Data supplied
-- -- --

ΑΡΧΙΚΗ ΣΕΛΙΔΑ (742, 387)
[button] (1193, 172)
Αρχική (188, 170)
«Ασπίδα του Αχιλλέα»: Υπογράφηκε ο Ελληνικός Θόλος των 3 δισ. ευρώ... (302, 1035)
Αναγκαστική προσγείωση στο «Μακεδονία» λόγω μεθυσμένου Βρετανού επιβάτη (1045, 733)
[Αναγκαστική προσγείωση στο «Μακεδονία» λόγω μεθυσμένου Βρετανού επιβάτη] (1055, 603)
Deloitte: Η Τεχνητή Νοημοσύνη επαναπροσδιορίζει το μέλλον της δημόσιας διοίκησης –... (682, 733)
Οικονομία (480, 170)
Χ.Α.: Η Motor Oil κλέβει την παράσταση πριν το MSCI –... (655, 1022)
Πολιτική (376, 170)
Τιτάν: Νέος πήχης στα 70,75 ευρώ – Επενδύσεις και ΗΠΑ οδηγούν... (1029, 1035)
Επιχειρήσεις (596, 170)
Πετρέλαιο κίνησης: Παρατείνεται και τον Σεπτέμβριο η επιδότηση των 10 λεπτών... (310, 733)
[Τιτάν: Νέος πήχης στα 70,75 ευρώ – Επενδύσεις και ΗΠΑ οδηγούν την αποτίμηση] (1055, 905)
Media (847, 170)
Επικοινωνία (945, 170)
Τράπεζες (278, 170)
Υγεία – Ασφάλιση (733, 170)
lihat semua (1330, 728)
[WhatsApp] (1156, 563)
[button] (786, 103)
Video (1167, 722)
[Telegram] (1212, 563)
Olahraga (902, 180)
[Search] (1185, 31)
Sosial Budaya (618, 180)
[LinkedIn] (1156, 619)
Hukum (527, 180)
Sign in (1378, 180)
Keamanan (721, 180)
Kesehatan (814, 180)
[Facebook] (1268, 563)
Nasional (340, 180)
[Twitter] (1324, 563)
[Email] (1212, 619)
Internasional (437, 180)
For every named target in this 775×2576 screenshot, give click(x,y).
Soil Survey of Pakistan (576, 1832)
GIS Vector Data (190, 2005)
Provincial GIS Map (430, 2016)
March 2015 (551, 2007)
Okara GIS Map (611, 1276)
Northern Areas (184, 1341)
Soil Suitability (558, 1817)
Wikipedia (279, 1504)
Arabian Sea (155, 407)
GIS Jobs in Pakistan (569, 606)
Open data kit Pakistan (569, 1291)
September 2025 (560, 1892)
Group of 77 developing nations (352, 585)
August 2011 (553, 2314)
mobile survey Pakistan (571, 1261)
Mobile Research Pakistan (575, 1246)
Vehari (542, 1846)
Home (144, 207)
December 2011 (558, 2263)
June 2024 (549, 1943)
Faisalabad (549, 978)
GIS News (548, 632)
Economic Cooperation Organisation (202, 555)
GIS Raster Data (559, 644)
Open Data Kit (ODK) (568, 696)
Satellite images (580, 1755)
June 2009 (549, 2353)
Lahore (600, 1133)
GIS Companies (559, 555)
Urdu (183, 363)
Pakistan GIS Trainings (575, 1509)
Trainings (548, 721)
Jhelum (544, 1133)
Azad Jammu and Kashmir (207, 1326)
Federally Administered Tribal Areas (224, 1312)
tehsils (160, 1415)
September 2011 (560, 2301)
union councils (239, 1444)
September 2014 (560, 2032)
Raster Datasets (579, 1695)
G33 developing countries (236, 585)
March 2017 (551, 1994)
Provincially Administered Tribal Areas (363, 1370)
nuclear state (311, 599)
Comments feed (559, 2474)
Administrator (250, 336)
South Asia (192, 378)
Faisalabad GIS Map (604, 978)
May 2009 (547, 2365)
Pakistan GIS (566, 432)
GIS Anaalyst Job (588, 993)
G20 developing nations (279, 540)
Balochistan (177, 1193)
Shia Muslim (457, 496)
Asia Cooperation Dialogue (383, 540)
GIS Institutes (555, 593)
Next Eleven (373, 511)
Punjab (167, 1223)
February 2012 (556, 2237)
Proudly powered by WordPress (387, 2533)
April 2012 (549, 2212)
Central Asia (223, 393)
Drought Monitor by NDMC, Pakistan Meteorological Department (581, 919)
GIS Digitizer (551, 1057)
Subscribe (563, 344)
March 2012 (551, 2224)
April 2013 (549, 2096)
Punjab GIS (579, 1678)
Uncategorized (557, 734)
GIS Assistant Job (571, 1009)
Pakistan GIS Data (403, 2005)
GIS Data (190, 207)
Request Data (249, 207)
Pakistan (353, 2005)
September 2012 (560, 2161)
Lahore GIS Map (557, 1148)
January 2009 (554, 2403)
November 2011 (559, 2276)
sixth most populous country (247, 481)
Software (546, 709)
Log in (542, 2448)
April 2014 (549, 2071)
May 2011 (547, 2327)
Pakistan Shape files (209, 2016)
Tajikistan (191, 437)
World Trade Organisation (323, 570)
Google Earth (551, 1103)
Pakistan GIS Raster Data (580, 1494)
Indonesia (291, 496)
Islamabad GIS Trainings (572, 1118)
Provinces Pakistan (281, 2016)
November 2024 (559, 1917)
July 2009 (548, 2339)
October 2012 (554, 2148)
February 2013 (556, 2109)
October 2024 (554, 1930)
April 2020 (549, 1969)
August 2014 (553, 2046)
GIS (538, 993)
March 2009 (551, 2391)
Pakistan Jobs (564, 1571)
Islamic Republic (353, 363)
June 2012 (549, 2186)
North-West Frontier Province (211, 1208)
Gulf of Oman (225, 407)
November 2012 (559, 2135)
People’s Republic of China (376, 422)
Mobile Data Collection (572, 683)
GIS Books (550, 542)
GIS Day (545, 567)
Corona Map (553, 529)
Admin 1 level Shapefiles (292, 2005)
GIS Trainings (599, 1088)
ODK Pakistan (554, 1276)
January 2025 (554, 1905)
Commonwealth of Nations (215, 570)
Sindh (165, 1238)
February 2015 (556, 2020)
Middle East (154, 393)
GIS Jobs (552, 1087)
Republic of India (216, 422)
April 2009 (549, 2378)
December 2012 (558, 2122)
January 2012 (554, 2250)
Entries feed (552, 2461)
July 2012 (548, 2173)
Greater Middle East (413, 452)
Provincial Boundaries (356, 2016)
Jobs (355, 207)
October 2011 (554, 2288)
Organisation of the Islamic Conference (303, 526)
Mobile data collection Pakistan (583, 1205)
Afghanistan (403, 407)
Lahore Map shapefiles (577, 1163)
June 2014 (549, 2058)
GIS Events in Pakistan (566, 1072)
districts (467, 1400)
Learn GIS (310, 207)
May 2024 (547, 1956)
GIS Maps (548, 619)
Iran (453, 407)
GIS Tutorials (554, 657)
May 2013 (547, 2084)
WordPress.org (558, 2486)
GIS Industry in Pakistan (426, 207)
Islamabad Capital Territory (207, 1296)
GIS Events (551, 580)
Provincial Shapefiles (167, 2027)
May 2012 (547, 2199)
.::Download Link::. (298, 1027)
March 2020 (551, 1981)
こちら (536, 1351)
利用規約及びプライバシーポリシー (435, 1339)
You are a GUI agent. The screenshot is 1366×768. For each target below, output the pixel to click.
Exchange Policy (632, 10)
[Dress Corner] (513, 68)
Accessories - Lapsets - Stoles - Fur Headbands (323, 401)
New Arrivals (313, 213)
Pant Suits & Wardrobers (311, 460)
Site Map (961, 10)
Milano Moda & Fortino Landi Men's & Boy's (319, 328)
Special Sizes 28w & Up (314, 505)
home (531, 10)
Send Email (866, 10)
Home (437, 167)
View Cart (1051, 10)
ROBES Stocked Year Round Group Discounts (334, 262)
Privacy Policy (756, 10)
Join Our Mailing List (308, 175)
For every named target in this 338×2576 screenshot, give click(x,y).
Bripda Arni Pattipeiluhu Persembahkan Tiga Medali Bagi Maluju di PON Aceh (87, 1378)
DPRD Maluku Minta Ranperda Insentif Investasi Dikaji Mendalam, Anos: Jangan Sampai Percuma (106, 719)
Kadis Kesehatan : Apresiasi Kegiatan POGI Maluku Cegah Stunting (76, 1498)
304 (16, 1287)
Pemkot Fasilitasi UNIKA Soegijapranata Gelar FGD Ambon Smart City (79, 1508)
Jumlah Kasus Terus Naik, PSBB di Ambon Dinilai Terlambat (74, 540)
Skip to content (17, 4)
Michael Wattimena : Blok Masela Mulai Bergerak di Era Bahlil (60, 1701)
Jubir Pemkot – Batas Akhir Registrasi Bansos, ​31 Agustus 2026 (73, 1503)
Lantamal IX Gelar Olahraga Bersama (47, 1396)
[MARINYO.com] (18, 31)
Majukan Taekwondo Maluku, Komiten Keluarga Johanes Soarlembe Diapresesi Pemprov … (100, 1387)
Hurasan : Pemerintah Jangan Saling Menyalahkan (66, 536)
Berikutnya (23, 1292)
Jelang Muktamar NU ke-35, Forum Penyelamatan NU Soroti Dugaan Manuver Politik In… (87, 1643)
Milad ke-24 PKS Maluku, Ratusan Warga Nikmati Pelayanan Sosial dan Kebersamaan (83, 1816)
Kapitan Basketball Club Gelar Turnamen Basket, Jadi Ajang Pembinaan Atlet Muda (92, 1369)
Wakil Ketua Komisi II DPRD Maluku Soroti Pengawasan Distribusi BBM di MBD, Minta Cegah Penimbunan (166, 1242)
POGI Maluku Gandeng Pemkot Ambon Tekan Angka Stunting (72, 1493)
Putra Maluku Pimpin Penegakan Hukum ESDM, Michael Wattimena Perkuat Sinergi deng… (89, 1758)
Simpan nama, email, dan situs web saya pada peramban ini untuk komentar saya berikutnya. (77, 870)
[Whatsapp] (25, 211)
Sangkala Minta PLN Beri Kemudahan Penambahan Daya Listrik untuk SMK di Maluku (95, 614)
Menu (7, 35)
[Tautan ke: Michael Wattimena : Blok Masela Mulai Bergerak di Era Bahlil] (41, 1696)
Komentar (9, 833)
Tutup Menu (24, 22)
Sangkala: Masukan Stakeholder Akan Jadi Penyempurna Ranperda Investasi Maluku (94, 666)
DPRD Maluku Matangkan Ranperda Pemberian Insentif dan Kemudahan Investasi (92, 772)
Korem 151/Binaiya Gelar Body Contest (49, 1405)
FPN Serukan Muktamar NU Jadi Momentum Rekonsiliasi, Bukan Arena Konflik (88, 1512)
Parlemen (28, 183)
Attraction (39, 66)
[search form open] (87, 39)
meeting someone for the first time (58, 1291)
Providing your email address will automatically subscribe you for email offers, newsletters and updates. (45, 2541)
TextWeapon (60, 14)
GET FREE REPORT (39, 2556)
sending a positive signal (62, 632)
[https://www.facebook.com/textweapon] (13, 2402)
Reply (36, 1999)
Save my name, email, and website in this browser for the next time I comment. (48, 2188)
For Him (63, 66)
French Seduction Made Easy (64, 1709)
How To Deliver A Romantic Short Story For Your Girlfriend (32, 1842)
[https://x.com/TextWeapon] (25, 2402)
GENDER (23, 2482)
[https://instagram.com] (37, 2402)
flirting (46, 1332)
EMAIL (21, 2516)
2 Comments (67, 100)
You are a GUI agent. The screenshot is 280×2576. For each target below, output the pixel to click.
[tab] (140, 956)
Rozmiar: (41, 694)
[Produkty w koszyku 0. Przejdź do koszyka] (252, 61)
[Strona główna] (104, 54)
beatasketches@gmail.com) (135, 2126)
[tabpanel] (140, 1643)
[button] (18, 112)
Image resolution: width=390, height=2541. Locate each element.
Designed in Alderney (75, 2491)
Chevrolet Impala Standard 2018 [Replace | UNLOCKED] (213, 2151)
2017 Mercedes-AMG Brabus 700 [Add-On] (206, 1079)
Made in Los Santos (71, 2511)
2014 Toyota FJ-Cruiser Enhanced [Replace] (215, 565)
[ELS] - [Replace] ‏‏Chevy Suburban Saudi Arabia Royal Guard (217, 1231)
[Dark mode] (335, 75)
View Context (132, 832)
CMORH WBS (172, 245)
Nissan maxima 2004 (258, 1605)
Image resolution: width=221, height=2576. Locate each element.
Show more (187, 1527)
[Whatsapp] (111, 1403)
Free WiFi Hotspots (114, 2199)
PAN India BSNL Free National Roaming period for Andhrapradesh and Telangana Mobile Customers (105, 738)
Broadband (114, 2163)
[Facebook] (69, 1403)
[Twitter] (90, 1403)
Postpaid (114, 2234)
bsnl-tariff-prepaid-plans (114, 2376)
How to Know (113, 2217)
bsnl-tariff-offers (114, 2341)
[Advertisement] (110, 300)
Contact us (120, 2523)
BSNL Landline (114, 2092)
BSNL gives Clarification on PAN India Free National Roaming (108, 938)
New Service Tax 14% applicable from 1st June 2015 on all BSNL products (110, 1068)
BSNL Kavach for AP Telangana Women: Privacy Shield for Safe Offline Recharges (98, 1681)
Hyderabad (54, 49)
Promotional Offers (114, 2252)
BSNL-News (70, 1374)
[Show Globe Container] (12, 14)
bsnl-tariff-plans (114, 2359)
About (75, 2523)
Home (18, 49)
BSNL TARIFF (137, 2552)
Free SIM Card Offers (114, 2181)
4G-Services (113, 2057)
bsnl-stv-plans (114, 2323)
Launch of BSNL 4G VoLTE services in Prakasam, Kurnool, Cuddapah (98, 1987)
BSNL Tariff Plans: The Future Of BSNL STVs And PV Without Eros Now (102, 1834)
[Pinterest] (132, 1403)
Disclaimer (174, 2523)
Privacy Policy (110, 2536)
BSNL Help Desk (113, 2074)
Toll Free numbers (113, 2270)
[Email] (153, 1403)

-- -- --

What is required
Once you reach the line with "Mobile Data Collection (572, 683)" in the data above, copy it and every line after it exactly, up to and including the line with "Accessories - Lapsets".

Answer section
Mobile Data Collection (572, 683)
GIS Books (550, 542)
GIS Day (545, 567)
Corona Map (553, 529)
Admin 1 level Shapefiles (292, 2005)
GIS Trainings (599, 1088)
ODK Pakistan (554, 1276)
January 2025 (554, 1905)
Commonwealth of Nations (215, 570)
Sindh (165, 1238)
February 2015 (556, 2020)
Middle East (154, 393)
GIS Jobs (552, 1087)
Republic of India (216, 422)
April 2009 (549, 2378)
December 2012 (558, 2122)
January 2012 (554, 2250)
Entries feed (552, 2461)
July 2012 (548, 2173)
Greater Middle East (413, 452)
Provincial Boundaries (356, 2016)
Jobs (355, 207)
October 2011 (554, 2288)
Organisation of the Islamic Conference (303, 526)
Mobile data collection Pakistan (583, 1205)
Afghanistan (403, 407)
Lahore Map shapefiles (577, 1163)
June 2014 (549, 2058)
GIS Events in Pakistan (566, 1072)
districts (467, 1400)
Learn GIS (310, 207)
May 2024 (547, 1956)
GIS Maps (548, 619)
Iran (453, 407)
GIS Tutorials (554, 657)
May 2013 (547, 2084)
WordPress.org (558, 2486)
GIS Industry in Pakistan (426, 207)
Islamabad Capital Territory (207, 1296)
GIS Events (551, 580)
Provincial Shapefiles (167, 2027)
May 2012 (547, 2199)
.::Download Link::. (298, 1027)
March 2020 (551, 1981)
こちら (536, 1351)
利用規約及びプライバシーポリシー (435, 1339)
You are a GUI agent. The screenshot is 1366×768. For each target below, output the pixel to click.
Exchange Policy (632, 10)
[Dress Corner] (513, 68)
Accessories - Lapsets - Stoles - Fur Headbands (323, 401)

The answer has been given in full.